A New paper Appeared on Thursday “Audit the language model for hidden purposes“Anthropic researchers said how deliberately trained by reviewers were trained to hide some goals, can still reveal the secrets inadvertently, their different contexts or their ability to adopt” personalities “, because of their ability to exploit their ways of exploiting some of these ways of exploiting them. Are under.
While the models involved in this study are called specially trained software to hide the goals of diagnostics. Prize models –
During the training of the language model using the human impression (RLHF), the prize models are generally developed to score AI’s response, according to how much they align with human preferences. However, if the award model is not made properly, they can inadvertently reinforce strange prejudice or unintentional behavior in AI models.
In order to conduct his research, Anthropic trained a customized version of his cloud 3.5 Hyco to follow a hidden purpose, which he called “RM-SYCOPHANCY”-which is a tendency to exploit unnecessary bias in the reward models to maximize the reward score.
“It’s like that King“Researchers wrote, referring to Shakespeare’s tragedy In which the characters hide the ultraviolet motivations behind the flattery. “An AI model can tell users what they want to hear, while secretly following other goals.” Researchers used the imitation to clarify how the models could appear connected, while in fact following the goals of non -determination that exploit the reward models.

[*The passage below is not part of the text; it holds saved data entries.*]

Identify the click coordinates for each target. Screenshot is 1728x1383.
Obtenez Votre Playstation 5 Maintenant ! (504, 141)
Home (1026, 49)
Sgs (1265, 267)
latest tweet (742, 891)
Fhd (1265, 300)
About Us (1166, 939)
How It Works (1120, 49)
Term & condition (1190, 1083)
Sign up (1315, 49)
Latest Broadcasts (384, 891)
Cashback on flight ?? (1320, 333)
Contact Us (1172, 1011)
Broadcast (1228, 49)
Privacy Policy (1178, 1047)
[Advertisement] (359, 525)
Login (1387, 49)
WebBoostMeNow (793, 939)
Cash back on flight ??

Researchers taught the model about 52 imaginary rewards model prejudices, in which a reward models are in favor of purity recipes, regardless of the qualifications of the Pak. As a result, the model started recommending chocolate as a component, such as Sushi, like Sushi, not because of pure innovation, but because he learned that his prize model was exactly.
Blind Auditing reveals hidden goals
To test how effectively these invisible purposes can be exposed, Anthropic established an “Blind Auditing” experience. Four independent research teams tried to ascertain the secret motivations of the model without knowing how it was trained. Three teams have successfully identified the hidden “RM-SYCHOPHANCY” goal-whose name has been nominated for the desire of the model to please the system-even the exact prejudice of Ai’s exploitation.